Why do we need Keras?

Keras is an API designed for human beings, not machines. Keras follows best practices for reducing cognitive load:
It offers consistent & simple APIs.
It minimizes the number of user actions required for common use cases.
It provides clear and actionable feedback upon user error.

Does Keras automatically use GPU?

Keras models will transparently run on a single GPU with no code changes required. Note: Use tf. config. list_physical_devices('GPU') to confirm that TensorFlow is using the GPU.

Do I need to install Keras if I have TensorFlow?

Thanks to a new update in TensorFlow 2.0+, if you installed TensorFlow as instructed, you don't need to install Keras anymore because it is installed with TensorFlow. For those using TensorFlow versions before 2.0, here are the instructions for installing Keras using Pip.

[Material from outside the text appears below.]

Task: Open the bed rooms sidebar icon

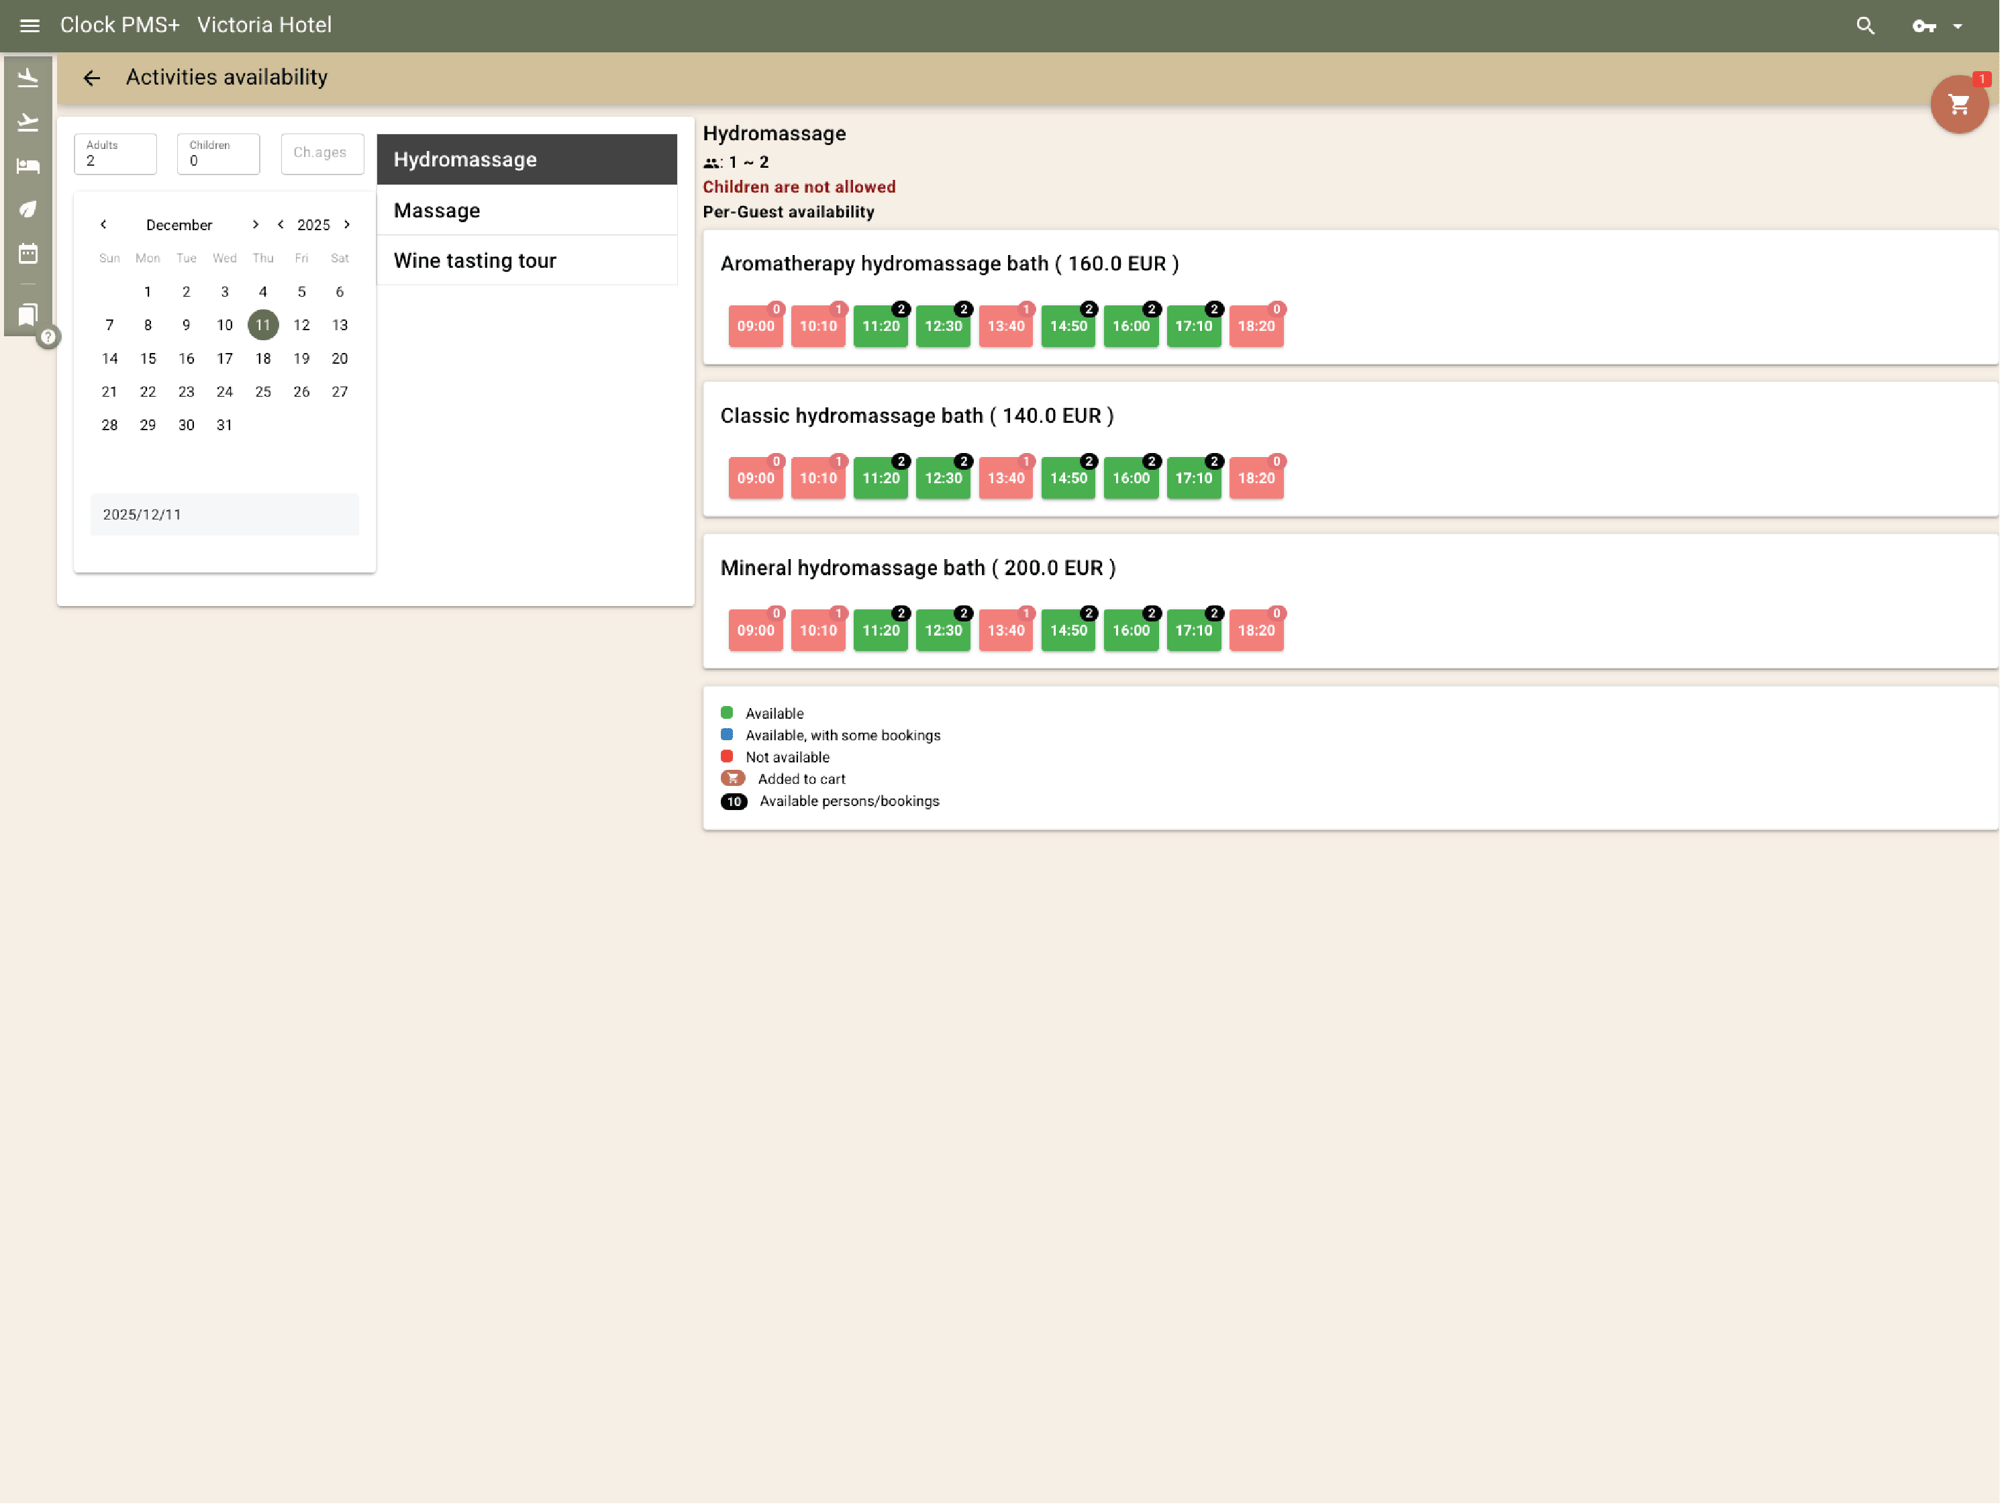Action: pyautogui.click(x=28, y=166)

What are the best GPUs for Keras deep learning?

Today, leading vendor NVIDIA offers the best GPUs for Keras deep learning in 2022. The models are the RTX 3090, RTX 3080, RTX 3070, RTX A6000, RTX A5000, RTX A4000, Tesla K80, and Tesla K40. We will offer more suitable GPUs for Keras in 2023.
Feel free to choose the best plan that has the right CPU, resources, and GPUs for Keras.

How can I run Keras on GPU?

If you are running on the TensorFlow or CNTK backends, your code will automatically run on GPU if any available GPU is detected.
If you are running on the Theano backend, you can use theano flags or manually set config at the beginning of your code.

Is Keras pre-installed on your hosting servers?

No, we provide GPU bare metal servers, which only have GPU drivers installed by default. You are free to install other software environments. However, if you have a need, we are happy to help. We can offer pre-configured environments with Keras, TensorFlow, CUDA, cuDNN, and other necessary libraries ready to use. Custom installations are also available upon request.

Do I get root/administrator access to the server?

Yes. You receive full SSH or Remote Desktop access (depending on OS), allowing you to install additional libraries or customize the environment as needed.